**Data:**
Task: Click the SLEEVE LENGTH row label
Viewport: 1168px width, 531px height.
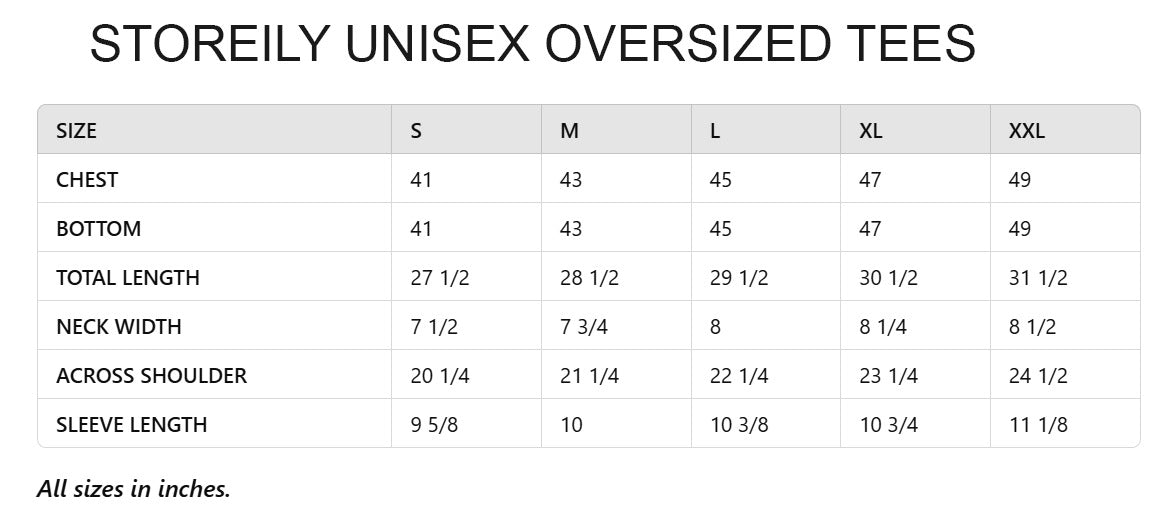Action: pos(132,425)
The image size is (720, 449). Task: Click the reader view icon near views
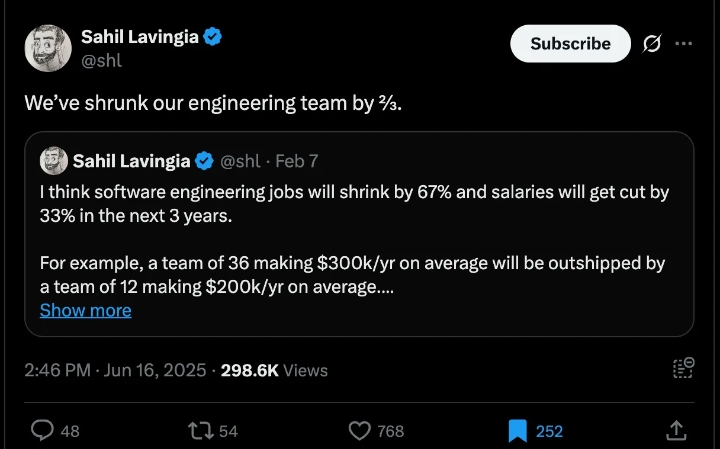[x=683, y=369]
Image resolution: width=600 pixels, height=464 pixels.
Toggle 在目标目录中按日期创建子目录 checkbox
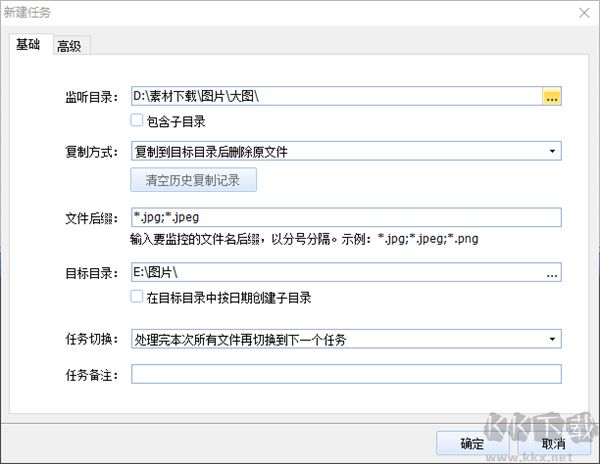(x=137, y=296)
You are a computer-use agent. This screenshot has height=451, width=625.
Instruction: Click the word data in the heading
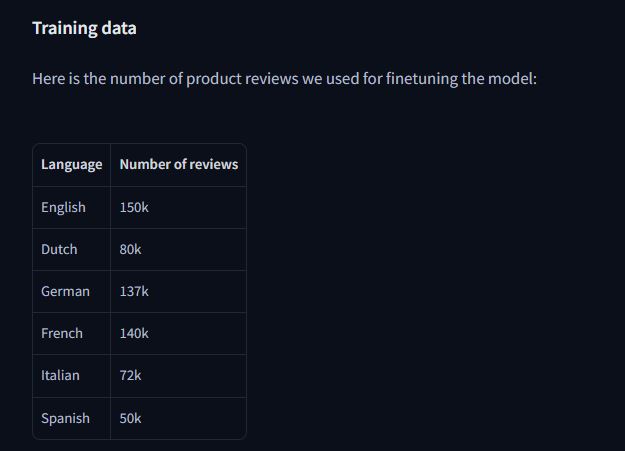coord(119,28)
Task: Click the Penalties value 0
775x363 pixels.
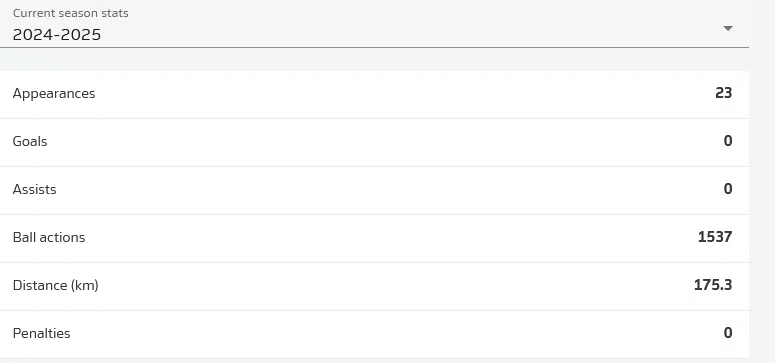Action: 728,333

**Work to be completed:** Without including any pictures, print each record exactly.

**Response:**
Task: Click the SLEEVE LENGTH row label
Viewport: 1168px width, 531px height.
Action: pos(132,425)
The image size is (720, 449). Task: Click the reader view icon near views
[x=683, y=369]
Image resolution: width=600 pixels, height=464 pixels.
Toggle 在目标目录中按日期创建子目录 checkbox
(x=137, y=296)
You are a computer-use agent. This screenshot has height=451, width=625.
Instruction: Click the word data in the heading
coord(119,28)
Task: Click the Penalties value 0
775x363 pixels.
Action: 728,333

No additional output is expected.